Cretney Erika, Shanker Anil, Yagita Hideo, Smyth Mark J, Sayers Thomas J
Cancer Immunology Program, Sir Donald and Lady Trescowthick Laboratories, Peter MacCallum Cancer Centre, Melbourne, Victoria, Australia.
Immunol Cell Biol. 2006 Feb;84(1):87-98. doi: 10.1111/j.1440-1711.2005.01413.x.
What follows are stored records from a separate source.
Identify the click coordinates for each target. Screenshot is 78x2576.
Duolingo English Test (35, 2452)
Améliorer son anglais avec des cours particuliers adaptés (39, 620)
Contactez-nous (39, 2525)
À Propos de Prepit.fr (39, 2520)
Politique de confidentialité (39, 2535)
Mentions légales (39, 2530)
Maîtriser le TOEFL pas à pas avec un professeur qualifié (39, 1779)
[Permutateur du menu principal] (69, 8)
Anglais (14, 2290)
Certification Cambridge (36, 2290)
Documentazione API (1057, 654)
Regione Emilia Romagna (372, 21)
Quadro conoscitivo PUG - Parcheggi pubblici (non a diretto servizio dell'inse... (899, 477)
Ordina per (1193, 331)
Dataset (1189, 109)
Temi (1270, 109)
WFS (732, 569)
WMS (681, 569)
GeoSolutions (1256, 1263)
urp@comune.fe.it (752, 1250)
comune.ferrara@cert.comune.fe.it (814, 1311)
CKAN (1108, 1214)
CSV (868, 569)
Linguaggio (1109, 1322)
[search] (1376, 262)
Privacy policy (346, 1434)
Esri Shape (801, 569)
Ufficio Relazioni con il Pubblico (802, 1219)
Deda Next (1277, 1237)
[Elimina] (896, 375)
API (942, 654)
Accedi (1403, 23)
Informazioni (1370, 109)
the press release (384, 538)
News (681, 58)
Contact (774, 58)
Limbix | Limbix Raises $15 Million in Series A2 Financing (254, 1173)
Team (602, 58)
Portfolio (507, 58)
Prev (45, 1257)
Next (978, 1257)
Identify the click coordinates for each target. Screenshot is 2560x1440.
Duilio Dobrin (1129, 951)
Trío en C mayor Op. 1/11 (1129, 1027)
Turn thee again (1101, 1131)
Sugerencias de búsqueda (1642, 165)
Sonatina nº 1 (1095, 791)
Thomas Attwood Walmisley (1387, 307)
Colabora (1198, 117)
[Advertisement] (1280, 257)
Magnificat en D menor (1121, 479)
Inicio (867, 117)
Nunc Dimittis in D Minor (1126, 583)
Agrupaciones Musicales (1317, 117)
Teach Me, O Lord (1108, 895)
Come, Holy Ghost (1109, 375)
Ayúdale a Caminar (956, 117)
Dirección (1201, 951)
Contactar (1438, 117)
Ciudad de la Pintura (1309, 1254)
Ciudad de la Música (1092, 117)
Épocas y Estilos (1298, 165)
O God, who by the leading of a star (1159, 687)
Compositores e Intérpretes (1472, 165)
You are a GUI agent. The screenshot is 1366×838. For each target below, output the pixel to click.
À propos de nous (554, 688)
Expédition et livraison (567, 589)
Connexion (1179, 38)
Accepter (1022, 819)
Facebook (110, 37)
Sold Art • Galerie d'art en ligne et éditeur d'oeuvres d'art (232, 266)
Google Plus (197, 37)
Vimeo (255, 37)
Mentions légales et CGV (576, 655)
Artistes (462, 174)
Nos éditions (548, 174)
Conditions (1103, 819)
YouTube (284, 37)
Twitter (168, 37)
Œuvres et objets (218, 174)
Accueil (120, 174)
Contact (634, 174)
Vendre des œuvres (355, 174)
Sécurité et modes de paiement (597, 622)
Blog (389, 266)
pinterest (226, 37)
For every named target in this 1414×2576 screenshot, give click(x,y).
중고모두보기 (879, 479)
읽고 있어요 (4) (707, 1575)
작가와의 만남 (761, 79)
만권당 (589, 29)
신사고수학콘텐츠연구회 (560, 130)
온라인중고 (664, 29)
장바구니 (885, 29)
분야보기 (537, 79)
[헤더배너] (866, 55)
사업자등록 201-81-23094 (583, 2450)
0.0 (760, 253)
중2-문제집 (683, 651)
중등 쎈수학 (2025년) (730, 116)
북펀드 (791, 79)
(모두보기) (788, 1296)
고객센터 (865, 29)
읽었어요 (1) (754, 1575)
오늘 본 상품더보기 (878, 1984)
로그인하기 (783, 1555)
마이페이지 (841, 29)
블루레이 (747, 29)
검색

Recombinant, soluble TNF-related apoptosis-inducing ligand (TRAIL) is currently being developed as a promising natural immune molecule for trial in cancer patients because it selectively induces apoptosis in transformed or stressed cells but not in most normal cells. In cancer patients, phase 1 and 2 clinical trials using agonistic mAbs that engage the human TRAIL receptors DR4 and DR5 have also provided encouraging results. It is now evident that TRAIL suppresses autoimmune disease in various experimental animal models, suggesting that the therapeutic value of recombinant TRAIL and agonistic DR4 and DR5 mAbs might also extend to the suppression of autoimmune disease. This review provides an insight into our current understanding of the role(s) of TRAIL in disease, with a specific focus on cancer and autoimmunity. We also emphasize biological agents and drugs that sensitize tumour cells to TRAIL-mediated apoptosis and discuss the potential molecular basis for their sensitization.
重组可溶性肿瘤坏死因子相关凋亡诱导配体(TRAIL)目前正作为一种有前景的天然免疫分子进行研发,用于癌症患者的试验,因为它能选择性地诱导转化细胞或应激细胞凋亡,而在大多数正常细胞中则不会。在癌症患者中,使用激活人TRAIL受体DR4和DR5的激动性单克隆抗体进行的1期和2期临床试验也取得了令人鼓舞的结果。现在很明显,TRAIL在各种实验动物模型中能抑制自身免疫性疾病,这表明重组TRAIL以及激动性DR4和DR5单克隆抗体的治疗价值可能也延伸至自身免疫性疾病的抑制。本综述深入探讨了我们目前对TRAIL在疾病中的作用的理解,特别关注癌症和自身免疫。我们还强调了使肿瘤细胞对TRAIL介导的凋亡敏感的生物制剂和药物,并讨论了它们产生敏感性的潜在分子基础。